Press Release
November 20, 2011


Senator Edgardo J. Angara urged the Aquino administration to sustain investments in agriculture to bring down hunger levels in the country.

Angara, Chair of the Senate Committee on Science and Technology, made the statement after the Social Weather Survey (SWS) released its third quarter report, showing that 41 percent of respondents--equivalent to 8.2 million families--claimed to be "food-poor," higher than the 36 percent recorded only three months earlier.

The data reflects an earlier SWS report that showed hunger incidence increasing between June and September of this year from 15.1 percent to 21.5 percent, hitting 4.3 million families.

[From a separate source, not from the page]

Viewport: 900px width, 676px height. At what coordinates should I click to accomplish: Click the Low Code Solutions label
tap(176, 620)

"These figures highlight how many Filipinos still suffer from food insecurity. They also reveal that we have not been investing enough in boosting the productivity and resiliency of our agricultural sector," said Angara, a former Agriculture secretary. He is also the author of the Agriculture and Fisheries Modernization Act (AFMA), which seeks to modernize the Philippines' agriculture sector to improve the living conditions of farmers and increase their productivity.

Government officials--including Deputy Presidential Spokesperson Abigail D. Valte and DSWS Secretary Dinky Soliman--have attributed the increase to spikes in global commodity prices and damage caused by recent typhoons.

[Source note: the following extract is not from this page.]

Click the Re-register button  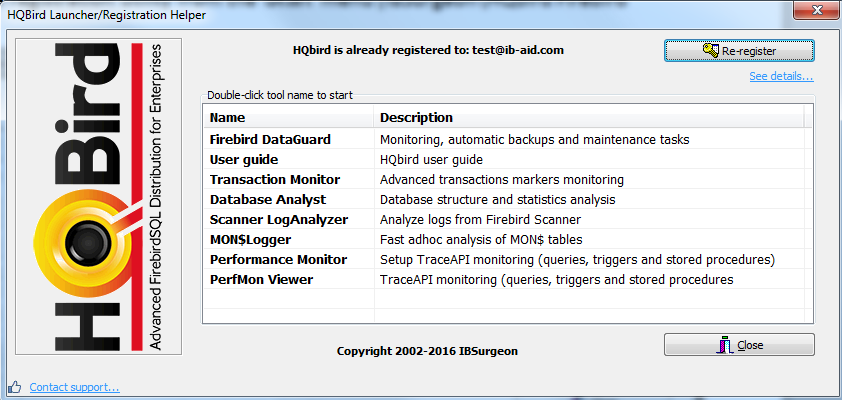pos(739,50)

Between the survey period of June to September, typhoons "Egay," "Falcon," "Juaning," and "Mina" destroyed around 140,000 metric tons of paddy rice (palay) according to data from the Department of Agriculture (DA). Agricultural damage between the four typhoons amounted to almost P2 billion.

Angara noted that the Department of Budget and Management (DBM) has recently allotted P2.96 billion to accelerate the DA's efforts to rehabilitate or improve infrastructure and provide support services, as part of its P72 billion Disbursements Acceleration Plan (DAP).

"This significant infusion of public funds will provide a strong boost to our agriculture sector, but government should not stop there. This level of public investment should be sustained in the long-term so that we can truly address the problem of hunger in the country," explained Angara, Chair of the Congressional Commission on Science, Technology and Engineering (COMSTE).

The veteran lawmaker added, "In long run, we'd want to see the most advanced technologies like remote sensing, satellite imagery and ICT used to boost the yields and diversity of our crop lands. This is why we are pushing for P90 million of the 2012 budget to be devoted for the formation of an innovation cluster in precision farming and smart agriculture."

COMSTE has been pushing for the deployment of innovation clusters as focused partnerships among government, academe and industry for conducting research and development (R&D) for solving key national issues like food security.

"We definitely need to spend funds now to help those who were affected adversely by this year's calamities. But we also have to start investing not only in deploying the advanced technologies of today, but also in developing the new technologies we will need in feeding future Filipinos," stressed Angara.